Rares sont les entreprises qui peuvent s'enorgueillir de maîtriser l’intégralité de leur process d’approvisionnement. C’est ce pari que réussit, à Rozelieures (Meurthe-et-Moselle), la distillerie du même nom. Créée en 1860, l’entreprise familiale (10 personnes, 200 000 litres d’alcool pur par an), connue pour son eau-de-vie de mirabelles, a pris une part majoritaire dans une malterie ouverte fin 2017 à Lépanges-sur-Vologne (Vosges), aux côtés d’anciens professionnels du secteur. Objectif : produire le dernier intrant sous-traité dans la recette de son whisky. Un alcool qu’elle commercialise depuis 2007, à hauteur de cinq références permanentes et d’éditions limitées.
“Nous sommes les seuls en France à une échelle aussi importante, et je n’en connais pas d’autres dans le monde qui ont intégré toute la totalité de la production, sans achats céréaliers extérieurs”, indique Christophe Dupic, propriétaire-récoltant. En Isère, à Saint-Jean-d'Hérans, le Domaine des Hautes Glaces distille en plus petits volumes ses céréales. Chez Rozelieures, l’agriculture s’envisage en grand format : 300 hectares (ha) de champs, auxquels s’ajoutent 35 ha de vergers de mirabelles. L’orge cultivée sert à la production de whisky, pour le propre compte de l’entreprise et à façon (300 000 bouteilles mises en marché chaque année).
“Avec la malterie, nous avons fait un bond qualitatif. La maîtrise de la traçabilité est aussi une demande des consommateurs”, se réjouit Christophe Dupic. S’il bénéficie des économies de transport, il doit supporter un surcoût d’environ 30% pour son malt. 3 millions d’euros ont été nécessaires, en leur temps, à l’installation de la distillerie dans une ancienne filature (Decouvelaere), à une trentaine de kilomètres de Rozelieures. Un nouveau procédé, breveté, a été déployé : "au lieu de travailler par batchs, on rentre et on sort du grain en permanence”. La quantité d’eau est réduite d’environ un tiers par rapport à une installation classique. 1100 tonnes de malt sont produites par an, dont la moitié pour les besoins de Rozelieures.
“La stratégie de la traçabilité paie”
L’usine dispose par ailleurs de son propre four à tourbe. Jusqu’alors, le malt non-tourbé était acheté en France (avec des caractéristiques davantage adaptées aux demandes des brasseurs), et le malt tourbé en Belgique. Autre aspect industriel de la production de whisky, une unité de méthanisation installée il y a six ans, qui a permis de réaliser des économies de traitement des effluents.
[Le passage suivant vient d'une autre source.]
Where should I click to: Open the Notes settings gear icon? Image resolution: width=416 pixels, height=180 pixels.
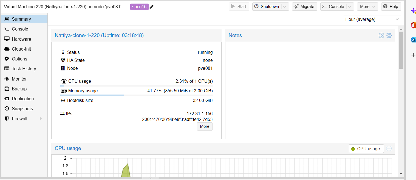click(389, 35)
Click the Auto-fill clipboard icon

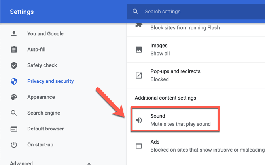tap(14, 50)
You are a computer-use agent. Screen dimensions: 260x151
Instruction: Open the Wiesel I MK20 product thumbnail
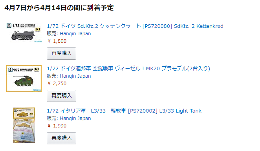(24, 78)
Désormais, seule la récolte de la tourbe (des végétaux, actuellement en provenance d’Ecosse et d’Allemagne) et les conditionnements (bouteilles, étiquettes, cartons) ne sont pas internalisés.
Malgré la fermeture des bars-restaurants et la chute du tourisme (les installations peuvent être visitées), Rozelieures a généré 3 millions d’euros de chiffre d’affaires en 2020, en progression de 10%. “La stratégie du made in France et de la traçabilité paie”, sourit Christophe Dupic.